### Task prompt
Each line holding the word "will" must appear in the answer, copied from the entries.

### Exercise data
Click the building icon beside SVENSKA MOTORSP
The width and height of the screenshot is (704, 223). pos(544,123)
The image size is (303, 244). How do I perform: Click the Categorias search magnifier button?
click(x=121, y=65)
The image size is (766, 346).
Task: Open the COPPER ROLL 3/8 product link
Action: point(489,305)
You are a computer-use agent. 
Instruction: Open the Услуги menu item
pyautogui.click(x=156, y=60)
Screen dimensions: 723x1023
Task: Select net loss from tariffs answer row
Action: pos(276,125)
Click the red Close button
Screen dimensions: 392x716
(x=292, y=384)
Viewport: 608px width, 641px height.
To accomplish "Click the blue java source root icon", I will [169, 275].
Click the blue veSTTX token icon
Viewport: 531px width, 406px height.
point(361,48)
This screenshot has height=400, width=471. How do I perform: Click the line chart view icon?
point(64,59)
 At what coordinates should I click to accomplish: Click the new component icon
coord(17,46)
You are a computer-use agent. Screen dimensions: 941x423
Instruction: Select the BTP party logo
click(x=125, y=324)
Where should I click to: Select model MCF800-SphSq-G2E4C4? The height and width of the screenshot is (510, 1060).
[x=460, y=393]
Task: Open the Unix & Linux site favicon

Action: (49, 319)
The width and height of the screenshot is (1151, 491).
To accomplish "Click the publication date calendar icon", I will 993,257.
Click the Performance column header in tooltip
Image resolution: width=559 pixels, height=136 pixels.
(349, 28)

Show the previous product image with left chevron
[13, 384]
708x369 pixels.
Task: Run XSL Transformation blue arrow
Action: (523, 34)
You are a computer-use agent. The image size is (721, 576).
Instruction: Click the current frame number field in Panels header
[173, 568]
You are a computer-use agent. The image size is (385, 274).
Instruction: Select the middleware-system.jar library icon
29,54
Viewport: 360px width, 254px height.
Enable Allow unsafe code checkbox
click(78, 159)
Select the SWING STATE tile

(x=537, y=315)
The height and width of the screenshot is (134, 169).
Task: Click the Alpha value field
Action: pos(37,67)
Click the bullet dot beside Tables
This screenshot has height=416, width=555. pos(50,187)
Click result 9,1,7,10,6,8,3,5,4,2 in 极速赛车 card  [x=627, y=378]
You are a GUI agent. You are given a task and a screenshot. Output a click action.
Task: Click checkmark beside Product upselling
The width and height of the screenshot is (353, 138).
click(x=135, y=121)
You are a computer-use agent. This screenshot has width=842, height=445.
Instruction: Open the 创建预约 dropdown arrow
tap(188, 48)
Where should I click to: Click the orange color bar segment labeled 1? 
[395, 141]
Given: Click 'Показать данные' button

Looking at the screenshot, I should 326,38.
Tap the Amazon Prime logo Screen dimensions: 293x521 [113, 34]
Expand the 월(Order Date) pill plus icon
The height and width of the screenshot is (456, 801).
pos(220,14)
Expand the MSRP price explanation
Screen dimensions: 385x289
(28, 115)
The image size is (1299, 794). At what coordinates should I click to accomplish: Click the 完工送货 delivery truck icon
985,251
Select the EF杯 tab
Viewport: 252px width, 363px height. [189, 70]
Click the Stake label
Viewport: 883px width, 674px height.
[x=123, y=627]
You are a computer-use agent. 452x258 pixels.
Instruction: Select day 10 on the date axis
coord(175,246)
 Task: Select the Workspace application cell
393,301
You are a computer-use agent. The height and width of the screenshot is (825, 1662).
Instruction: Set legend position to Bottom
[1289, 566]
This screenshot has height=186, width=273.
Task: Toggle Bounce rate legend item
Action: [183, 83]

### Solved problem
To accomplish "Click the blue java source root icon", I will [169, 275].
To accomplish "Click the publication date calendar icon", I will 993,257.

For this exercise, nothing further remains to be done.